#### Exercise set:
A - According to the Sam Roberts Band text, on which label was All of Us released?
B - Repeat the Sam Roberts Band text between "On October 20, 2023, Sam" and "Josh Trager (drums)", inclusive.
C - Proceed with the Sam Roberts Band text from its last line.

#### Selected text:
========================================

Their sixth studio album, Terraform, was released October 28, 2016. On September 12, 2016, a North-American tour was announced to promote their new album. Terraform was later nominated for a 2017 Juno Award for Rock Album of the Year, losing to The Tragically Hip's Man Machine Poem.

The band's seventh studio album, All of Us, was released worldwide on October 16, 2020, on Secret Weapon / Known Accomplice.

On October 20, 2023, Sam Roberts Band released their new album The Adventures Of Ben Blank, featuring the tracks "Picture Of Love" and "I Dream Of You".

==Sam Roberts Band members==
The members of Sam Roberts Band as of 2020 are:
- Sam Roberts (lead vocals, guitar)
- Dave Nugent (lead guitar)
- Eric Fares (keyboard, guitar)
- James Hall (bass)
- Josh Trager (drums)

Past Members:
- Corey Zadorozny (drums)
- Chet Doxas (tenor saxophone)

==Discography==

=== As Sam Roberts ===

- The Inhuman Condition (2002)
- We Were Born in a Flame (2003)
- Chemical City (2006)

========================================

[Stored data]
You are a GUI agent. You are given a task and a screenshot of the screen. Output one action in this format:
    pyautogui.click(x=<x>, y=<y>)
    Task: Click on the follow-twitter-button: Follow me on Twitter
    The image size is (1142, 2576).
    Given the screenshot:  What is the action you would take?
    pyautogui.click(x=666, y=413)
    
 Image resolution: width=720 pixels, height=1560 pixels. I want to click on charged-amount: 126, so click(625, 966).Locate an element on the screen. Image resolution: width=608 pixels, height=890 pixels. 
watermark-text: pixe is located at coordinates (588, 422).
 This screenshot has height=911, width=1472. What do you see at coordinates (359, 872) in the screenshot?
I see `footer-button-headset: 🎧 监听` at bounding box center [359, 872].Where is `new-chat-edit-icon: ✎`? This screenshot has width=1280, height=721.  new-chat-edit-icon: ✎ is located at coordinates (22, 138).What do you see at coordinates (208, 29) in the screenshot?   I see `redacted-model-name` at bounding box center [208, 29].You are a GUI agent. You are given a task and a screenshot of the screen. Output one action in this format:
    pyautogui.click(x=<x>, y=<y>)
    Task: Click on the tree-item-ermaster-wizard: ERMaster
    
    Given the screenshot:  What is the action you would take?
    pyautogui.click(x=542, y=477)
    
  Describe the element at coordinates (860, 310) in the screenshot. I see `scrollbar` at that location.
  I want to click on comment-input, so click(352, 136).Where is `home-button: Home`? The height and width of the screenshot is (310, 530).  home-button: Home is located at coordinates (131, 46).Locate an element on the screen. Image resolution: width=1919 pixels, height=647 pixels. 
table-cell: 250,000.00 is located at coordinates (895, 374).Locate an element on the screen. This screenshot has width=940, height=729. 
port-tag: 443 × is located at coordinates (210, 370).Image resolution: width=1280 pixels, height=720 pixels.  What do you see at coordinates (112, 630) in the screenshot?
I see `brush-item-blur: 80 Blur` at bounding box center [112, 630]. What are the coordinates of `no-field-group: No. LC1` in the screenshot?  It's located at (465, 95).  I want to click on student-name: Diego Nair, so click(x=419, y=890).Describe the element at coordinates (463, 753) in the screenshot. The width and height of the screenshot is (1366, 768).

========================================

#### Answers by item:
A - Secret Weapon / Known Accomplice

B -
On October 20, 2023, Sam Roberts Band released their new album The Adventures Of Ben Blank, featuring the tracks "Picture Of Love" and "I Dream Of You".

==Sam Roberts Band members==
The members of Sam Roberts Band as of 2020 are:
- Sam Roberts (lead vocals, guitar)
- Dave Nugent (lead guitar)
- Eric Fares (keyboard, guitar)
- James Hall (bass)
- Josh Trager (drums)

C -
- Love at the End of the World (2008)

=== As Sam Roberts Band ===

- Collider (2011)
- Lo-Fantasy (2014)
- TerraForm (2016)
- All of Us (2020)
- The Adventures Of Ben Blank (2023)

=== With Anyway Gang ===
- Anyway Gang (2019)
- Still Anyways (2022)

==Awards and nominations==
===Juno Awards===
The Juno Awards is a Canadian awards ceremony presented annually by the Canadian Academy of Recording Arts and Sciences.

| Year | Nominee / work | Award | Result |
| 2003 | "Brother Down" | Single of the Year | Nominated |
| New Artist of the Year | Nominated |
| 2004 | We Were Born in a Flame | Album of the Year | Won |
| Rock Album of the Year | Won |
| Artist of the Year | Won |
| 2007 | "Bridge to Nowhere" | Video of the Year | Won |
| Chemical City | Rock Album of the Year | Nominated |
| 2009 | Love at the End of the World | Artist of the Year | Won |
| Rock Album of the Year | Won |
| "Detroit '67" | Video of the Year | Nominated |
| 2012 | "Them Kids" | Video of the Year | Nominated |
| Group of the Year | Nominated |
| Collider | Rock Album of the Year | Nominated |
| 2017 | TerraForm | Rock Album of the Year | Nominated |
| 2021 | All Of Us | Rock Album of the Year | Nominated |

===MuchMusic Video Awards===
The MuchMusic Video Awards was an annual awards ceremony presented by the Canadian music video channel MuchMusic. Roberts has received five awards from fourteen nominations.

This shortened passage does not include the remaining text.